Le giostre sotto casa

Mi hanno piazzato le giostre sotto casa. Quando le bambine hanno saputo che sarebbero rimaste una settimana hanno urlato di gioia. Ho dovuto subito transigere la cosa. Ovviamente una brillante transazione per loro. Cinque giorni su sette siamo siamo andati in pellegrinaggio dai giostrai. Al posto del giro delle sette chiese, la sera abbiamo fatto quello delle sette giostre. In ordine: scivolo gonfiabile, macchine a tozza, calcio in culo, tazze volanti, trenino, pesca delle ochette. Abbiamo fatto pelo e contropelo a ogni giostra. Valentina ha dato il meglio di sé. Euforia ai massimi livelli e energia inesauribile. Solo al momento di andare a casa, cioè quando bisognava fare un pezzettino di strada a piedi, simulava improvvisi collassi fisici. Rimproveri, minacce, strattoni. Niente. L'ultimo giro di giostra puntualmente se l'è fatto sulle mie spalle.

Dr.Jekill e Mr.Hyde

Per scrivere bisogna praticare il doppio: Dr. Jekill sta in superficie, rifinisce, ricama, e se va proprio bene, firma le dediche sui libri, ma il lavoro sporco, il momento in cui la penna deve essere messa sul foglio bianco e bisogna calarsi giù, se necessario, fino a toccare gli abissi, è tutta roba di Mr. Hyde.

Non esistono i posti

Non esistono i posti, non sono mai esistiti. Non saprei riconoscere una quercia di periferia o un monumento della mia città, compreso le pietre di fiume, neanche i castagni sotto al Taburno, neanche i noccioleti dopo Pietrastornina, neanche le colline brulle di Pietrelcina, o le ginestre sulla punta più alta del sentiero che da casa di mia madre arriva a contrada Torre Alfieri. Esistono i posti grazie agli altri. Anche oggi, solo se ci sei, tutto diventa più preciso, netto, vivo come la carne, anche nel buio pesto, ad esempio, saprò dirti se sto nel letto, in un prato o per strada. Un posto solitario, se ci pensi, dipende da noi, non certo dagli alberi radi o da una casa diroccata in mezzo alla campagna.

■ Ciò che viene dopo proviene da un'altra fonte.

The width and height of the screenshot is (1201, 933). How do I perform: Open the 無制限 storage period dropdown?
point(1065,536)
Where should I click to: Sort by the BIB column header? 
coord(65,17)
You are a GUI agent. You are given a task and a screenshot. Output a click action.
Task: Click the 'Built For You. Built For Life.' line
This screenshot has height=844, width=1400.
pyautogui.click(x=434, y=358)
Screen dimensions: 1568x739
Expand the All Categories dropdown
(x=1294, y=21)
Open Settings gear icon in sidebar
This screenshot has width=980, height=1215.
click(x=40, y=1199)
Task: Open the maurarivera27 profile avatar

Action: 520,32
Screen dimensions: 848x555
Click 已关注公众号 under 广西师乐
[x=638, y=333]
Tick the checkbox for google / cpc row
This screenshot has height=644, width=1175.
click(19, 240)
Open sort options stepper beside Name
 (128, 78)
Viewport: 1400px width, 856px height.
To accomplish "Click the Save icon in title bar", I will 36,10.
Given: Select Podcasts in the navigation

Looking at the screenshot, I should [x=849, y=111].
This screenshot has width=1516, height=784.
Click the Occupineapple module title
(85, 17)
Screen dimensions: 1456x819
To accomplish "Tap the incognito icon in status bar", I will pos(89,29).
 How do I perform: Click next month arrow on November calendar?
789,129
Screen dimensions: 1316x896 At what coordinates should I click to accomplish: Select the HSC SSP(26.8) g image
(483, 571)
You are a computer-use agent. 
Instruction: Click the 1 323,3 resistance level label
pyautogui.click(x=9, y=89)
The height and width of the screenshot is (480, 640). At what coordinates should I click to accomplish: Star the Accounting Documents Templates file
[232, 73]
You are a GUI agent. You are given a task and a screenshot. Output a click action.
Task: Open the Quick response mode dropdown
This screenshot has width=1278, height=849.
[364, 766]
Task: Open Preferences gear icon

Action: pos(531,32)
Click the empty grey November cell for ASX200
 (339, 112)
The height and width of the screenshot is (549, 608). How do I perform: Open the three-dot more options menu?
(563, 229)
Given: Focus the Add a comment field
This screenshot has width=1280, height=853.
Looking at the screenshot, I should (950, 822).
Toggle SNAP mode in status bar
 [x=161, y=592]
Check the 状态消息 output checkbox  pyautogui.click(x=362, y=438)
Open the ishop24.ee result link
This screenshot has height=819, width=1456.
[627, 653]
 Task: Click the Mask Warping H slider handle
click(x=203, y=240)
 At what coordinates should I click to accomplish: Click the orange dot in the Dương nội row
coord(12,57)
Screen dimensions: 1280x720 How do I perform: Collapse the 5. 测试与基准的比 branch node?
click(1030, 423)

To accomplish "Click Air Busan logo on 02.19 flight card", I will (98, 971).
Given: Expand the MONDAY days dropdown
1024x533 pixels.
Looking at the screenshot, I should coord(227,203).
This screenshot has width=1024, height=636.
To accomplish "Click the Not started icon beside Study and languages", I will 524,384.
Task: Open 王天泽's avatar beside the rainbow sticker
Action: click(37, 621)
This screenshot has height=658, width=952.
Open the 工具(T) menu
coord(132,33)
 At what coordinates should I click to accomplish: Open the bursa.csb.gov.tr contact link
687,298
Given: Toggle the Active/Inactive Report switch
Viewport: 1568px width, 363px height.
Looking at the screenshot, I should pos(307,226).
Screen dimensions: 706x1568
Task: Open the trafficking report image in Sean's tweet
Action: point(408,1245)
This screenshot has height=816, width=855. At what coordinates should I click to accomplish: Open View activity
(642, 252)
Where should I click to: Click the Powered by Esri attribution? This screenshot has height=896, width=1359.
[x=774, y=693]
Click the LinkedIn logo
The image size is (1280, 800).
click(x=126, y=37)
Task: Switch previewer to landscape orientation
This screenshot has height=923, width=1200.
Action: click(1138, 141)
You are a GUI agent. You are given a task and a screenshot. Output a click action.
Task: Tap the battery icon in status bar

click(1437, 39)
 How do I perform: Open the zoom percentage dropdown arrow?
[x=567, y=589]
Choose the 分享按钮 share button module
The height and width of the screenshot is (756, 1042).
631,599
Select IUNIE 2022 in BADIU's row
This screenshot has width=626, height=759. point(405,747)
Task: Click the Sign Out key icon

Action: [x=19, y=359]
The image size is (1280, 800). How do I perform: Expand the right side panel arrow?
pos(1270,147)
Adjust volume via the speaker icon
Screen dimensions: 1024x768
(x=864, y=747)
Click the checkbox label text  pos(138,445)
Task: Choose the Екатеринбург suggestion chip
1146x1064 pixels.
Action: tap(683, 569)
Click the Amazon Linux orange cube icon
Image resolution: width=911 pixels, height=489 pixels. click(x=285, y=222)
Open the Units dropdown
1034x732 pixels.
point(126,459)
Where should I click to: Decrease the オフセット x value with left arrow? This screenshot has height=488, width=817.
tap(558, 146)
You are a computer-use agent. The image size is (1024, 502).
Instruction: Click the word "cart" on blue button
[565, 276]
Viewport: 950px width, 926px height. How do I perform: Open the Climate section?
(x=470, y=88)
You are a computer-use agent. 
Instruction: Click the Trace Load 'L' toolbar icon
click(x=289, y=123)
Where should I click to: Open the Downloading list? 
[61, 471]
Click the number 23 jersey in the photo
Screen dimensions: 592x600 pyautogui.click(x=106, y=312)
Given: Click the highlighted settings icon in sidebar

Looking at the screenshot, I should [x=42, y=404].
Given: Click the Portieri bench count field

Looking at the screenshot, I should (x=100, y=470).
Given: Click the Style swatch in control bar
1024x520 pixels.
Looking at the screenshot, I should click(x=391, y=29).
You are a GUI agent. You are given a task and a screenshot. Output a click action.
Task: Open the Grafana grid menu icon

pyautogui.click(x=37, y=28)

La morte dovrebbe presentarsi onestamente

La morte dovrebbe presentarsi onestamente, senza mezzi termini, senza strisciare nelle vene, o arrivare da dietro mettendo le mani sugli occhi, la morte non dovrebbe giocare come fa il gatto col topo, né mettersi nei corpi come un camaleonte, dovrebbe stimarci di più, come facciamo noi, che lasciamo il nome sulla pietra e le consegniamo tutto, a viso aperto, senza nascondere neanche un osso o un centimetro di pelle.